» **Set exercise**: Begin at the line that has "Where should I click to: Click the R. Visc." and stop after the line that has "point(579,258)". Reproduce that stretch of the listing with every "icon" changed to "marker" and nothing else altered.

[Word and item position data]
--*--

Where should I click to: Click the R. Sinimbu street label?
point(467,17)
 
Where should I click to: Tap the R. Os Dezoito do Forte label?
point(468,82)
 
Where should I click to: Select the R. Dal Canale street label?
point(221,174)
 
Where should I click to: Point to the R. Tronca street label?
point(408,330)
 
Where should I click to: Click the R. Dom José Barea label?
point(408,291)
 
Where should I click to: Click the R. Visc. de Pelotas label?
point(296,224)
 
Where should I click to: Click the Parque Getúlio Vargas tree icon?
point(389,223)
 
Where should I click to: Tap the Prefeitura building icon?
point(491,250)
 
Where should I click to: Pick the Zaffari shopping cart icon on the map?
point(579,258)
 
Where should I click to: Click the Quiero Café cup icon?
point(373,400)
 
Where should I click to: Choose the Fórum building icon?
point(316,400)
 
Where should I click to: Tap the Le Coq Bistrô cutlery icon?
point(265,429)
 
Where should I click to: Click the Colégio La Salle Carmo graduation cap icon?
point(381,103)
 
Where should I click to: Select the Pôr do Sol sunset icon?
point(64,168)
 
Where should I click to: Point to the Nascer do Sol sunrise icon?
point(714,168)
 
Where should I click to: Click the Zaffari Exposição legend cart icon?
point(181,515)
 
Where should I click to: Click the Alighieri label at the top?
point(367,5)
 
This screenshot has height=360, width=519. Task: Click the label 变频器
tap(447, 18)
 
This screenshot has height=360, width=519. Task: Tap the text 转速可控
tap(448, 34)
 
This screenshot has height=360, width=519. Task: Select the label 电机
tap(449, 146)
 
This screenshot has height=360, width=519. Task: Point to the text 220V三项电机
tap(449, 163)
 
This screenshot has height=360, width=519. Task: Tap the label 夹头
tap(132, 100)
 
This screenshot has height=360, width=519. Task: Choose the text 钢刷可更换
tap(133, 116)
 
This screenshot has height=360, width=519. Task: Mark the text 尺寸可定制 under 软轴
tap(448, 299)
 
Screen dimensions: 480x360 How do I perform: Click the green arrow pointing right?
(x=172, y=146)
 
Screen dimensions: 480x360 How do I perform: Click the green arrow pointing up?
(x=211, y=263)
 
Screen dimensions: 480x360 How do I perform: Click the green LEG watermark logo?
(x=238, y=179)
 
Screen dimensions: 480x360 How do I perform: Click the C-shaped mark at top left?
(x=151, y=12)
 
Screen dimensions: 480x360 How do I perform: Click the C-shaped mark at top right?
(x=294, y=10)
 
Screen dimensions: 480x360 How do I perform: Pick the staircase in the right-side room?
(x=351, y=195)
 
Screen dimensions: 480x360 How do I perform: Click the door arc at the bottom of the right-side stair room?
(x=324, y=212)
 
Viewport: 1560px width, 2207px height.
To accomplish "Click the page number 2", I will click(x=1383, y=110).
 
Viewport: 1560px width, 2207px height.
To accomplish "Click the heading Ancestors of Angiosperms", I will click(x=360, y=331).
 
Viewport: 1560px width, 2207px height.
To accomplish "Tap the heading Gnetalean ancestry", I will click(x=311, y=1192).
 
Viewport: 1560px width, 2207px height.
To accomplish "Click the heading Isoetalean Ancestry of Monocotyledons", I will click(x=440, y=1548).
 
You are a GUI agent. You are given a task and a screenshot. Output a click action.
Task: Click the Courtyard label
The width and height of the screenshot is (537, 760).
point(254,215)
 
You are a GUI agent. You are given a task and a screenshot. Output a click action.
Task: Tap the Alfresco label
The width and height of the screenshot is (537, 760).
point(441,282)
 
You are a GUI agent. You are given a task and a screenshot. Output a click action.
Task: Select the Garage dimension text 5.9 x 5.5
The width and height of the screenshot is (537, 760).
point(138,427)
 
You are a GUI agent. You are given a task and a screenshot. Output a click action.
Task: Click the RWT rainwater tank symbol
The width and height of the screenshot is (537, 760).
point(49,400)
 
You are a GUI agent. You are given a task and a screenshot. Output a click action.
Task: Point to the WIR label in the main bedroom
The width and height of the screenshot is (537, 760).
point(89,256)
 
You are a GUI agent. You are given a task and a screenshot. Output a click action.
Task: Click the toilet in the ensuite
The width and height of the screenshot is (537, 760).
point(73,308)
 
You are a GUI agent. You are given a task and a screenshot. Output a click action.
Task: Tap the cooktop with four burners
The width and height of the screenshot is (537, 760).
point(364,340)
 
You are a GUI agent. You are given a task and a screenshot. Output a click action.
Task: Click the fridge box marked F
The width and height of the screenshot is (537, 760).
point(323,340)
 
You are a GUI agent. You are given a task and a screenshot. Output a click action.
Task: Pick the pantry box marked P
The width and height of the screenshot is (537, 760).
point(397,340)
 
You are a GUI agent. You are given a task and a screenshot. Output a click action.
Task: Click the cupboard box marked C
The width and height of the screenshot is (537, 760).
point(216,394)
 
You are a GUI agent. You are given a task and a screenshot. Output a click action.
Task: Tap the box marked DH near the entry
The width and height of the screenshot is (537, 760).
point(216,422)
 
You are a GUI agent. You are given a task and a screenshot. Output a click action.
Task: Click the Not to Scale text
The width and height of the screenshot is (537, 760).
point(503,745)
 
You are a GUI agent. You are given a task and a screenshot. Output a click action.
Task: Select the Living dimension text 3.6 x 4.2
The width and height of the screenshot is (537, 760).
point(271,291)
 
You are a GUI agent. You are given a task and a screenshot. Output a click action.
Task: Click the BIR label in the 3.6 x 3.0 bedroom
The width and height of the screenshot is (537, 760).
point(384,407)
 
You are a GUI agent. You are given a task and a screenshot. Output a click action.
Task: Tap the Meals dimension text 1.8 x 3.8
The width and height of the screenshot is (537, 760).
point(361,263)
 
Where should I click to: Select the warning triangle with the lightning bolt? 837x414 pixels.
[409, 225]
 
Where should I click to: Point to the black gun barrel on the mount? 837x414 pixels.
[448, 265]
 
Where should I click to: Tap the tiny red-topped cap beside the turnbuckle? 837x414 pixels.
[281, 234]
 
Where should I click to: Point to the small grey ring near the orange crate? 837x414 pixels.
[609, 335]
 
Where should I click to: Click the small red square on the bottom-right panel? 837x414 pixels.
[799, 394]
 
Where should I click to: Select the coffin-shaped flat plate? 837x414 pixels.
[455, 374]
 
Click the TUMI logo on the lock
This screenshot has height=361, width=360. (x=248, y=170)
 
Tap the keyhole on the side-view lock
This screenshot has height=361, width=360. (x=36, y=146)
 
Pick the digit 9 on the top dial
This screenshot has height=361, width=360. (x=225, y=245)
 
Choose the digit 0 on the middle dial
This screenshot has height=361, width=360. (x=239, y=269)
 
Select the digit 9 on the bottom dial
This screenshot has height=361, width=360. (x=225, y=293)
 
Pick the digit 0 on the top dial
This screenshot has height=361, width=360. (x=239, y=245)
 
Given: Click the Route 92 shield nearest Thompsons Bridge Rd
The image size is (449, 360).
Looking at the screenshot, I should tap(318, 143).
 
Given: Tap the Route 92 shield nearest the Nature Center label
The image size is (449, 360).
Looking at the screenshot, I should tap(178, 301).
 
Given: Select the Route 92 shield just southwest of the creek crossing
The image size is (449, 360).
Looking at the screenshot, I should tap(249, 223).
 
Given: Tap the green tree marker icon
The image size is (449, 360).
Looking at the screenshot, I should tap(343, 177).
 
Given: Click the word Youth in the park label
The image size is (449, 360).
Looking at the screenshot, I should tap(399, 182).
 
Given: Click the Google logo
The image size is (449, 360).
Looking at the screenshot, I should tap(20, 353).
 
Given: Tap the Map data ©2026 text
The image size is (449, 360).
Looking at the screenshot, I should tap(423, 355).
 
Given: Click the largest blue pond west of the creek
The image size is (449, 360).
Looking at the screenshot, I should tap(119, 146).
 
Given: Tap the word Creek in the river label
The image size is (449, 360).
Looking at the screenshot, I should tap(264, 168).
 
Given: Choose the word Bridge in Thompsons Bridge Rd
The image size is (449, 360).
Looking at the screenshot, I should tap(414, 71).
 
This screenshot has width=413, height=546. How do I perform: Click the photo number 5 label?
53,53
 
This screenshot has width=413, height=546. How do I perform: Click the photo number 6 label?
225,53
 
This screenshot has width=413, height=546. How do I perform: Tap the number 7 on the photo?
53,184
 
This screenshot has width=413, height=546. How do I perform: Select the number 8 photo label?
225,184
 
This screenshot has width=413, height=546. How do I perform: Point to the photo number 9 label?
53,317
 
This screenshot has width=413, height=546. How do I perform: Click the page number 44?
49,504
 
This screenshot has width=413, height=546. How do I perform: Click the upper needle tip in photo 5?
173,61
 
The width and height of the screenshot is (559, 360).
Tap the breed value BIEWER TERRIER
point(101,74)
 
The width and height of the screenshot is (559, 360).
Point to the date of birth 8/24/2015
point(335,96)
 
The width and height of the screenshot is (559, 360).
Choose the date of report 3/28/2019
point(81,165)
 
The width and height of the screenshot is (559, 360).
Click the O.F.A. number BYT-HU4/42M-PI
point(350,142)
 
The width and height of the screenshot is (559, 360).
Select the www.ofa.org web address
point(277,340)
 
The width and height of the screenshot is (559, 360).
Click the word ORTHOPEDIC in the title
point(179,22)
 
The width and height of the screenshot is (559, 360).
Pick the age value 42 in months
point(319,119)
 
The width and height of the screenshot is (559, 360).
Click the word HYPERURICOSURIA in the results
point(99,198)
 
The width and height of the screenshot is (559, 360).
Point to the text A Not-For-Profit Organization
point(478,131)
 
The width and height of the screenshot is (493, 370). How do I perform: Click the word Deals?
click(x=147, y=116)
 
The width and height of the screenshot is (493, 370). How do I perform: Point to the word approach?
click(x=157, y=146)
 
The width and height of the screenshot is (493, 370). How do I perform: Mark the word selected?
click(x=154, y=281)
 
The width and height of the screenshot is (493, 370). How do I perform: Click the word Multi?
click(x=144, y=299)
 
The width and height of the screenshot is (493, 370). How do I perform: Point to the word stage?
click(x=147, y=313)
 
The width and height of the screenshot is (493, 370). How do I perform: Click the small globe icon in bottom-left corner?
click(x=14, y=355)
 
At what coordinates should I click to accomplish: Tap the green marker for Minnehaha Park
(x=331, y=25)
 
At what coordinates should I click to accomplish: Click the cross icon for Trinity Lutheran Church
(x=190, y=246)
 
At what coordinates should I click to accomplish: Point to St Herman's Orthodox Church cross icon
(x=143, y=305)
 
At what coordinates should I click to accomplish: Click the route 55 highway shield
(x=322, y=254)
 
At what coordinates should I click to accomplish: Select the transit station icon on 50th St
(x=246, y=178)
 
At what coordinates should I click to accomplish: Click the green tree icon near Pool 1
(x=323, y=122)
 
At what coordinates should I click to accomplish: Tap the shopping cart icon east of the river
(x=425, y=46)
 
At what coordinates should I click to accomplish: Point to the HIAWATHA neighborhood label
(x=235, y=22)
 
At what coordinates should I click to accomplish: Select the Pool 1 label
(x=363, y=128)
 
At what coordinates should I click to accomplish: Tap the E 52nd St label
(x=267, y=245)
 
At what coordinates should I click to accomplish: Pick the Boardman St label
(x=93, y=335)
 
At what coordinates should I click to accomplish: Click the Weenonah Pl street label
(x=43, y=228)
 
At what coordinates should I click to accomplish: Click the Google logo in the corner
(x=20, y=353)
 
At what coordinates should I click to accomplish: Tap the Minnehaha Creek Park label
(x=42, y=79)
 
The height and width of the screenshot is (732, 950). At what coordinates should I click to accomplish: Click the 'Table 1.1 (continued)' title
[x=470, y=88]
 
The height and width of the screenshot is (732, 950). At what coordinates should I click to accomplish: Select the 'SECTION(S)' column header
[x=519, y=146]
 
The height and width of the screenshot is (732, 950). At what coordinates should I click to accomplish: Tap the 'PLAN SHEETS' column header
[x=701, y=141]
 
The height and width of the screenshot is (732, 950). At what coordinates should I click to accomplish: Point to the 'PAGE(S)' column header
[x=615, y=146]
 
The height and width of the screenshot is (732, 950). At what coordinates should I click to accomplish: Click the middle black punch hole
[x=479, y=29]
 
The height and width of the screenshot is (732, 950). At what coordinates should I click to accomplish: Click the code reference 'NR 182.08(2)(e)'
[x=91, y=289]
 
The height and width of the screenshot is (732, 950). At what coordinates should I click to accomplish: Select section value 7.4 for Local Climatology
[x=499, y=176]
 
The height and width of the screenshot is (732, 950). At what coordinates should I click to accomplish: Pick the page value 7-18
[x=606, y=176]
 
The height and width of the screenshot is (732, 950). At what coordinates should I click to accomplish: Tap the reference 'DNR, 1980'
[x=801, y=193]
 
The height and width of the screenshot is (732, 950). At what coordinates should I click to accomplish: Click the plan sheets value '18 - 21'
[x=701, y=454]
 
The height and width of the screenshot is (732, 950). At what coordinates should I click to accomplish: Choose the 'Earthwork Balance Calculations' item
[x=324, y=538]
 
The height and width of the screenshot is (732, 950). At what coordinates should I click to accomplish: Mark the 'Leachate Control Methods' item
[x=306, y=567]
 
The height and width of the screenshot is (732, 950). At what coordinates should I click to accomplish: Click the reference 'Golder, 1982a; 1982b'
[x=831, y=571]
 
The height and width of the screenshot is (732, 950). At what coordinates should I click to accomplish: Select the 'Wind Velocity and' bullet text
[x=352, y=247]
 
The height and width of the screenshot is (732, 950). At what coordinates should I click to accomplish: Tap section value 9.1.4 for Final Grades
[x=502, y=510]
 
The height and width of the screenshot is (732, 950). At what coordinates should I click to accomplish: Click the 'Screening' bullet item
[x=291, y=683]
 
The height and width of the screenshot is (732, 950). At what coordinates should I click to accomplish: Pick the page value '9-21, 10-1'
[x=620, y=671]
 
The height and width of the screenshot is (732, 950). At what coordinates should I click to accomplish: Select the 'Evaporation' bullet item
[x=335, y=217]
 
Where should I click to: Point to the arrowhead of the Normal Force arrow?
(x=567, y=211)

--*--

» **Task response**:
Where should I click to: Click the R. Visc. de Pelotas label?
point(296,224)
 
Where should I click to: Click the Parque Getúlio Vargas tree marker?
point(389,223)
 
Where should I click to: Tap the Prefeitura building marker?
point(491,250)
 
Where should I click to: Pick the Zaffari shopping cart marker on the map?
point(579,258)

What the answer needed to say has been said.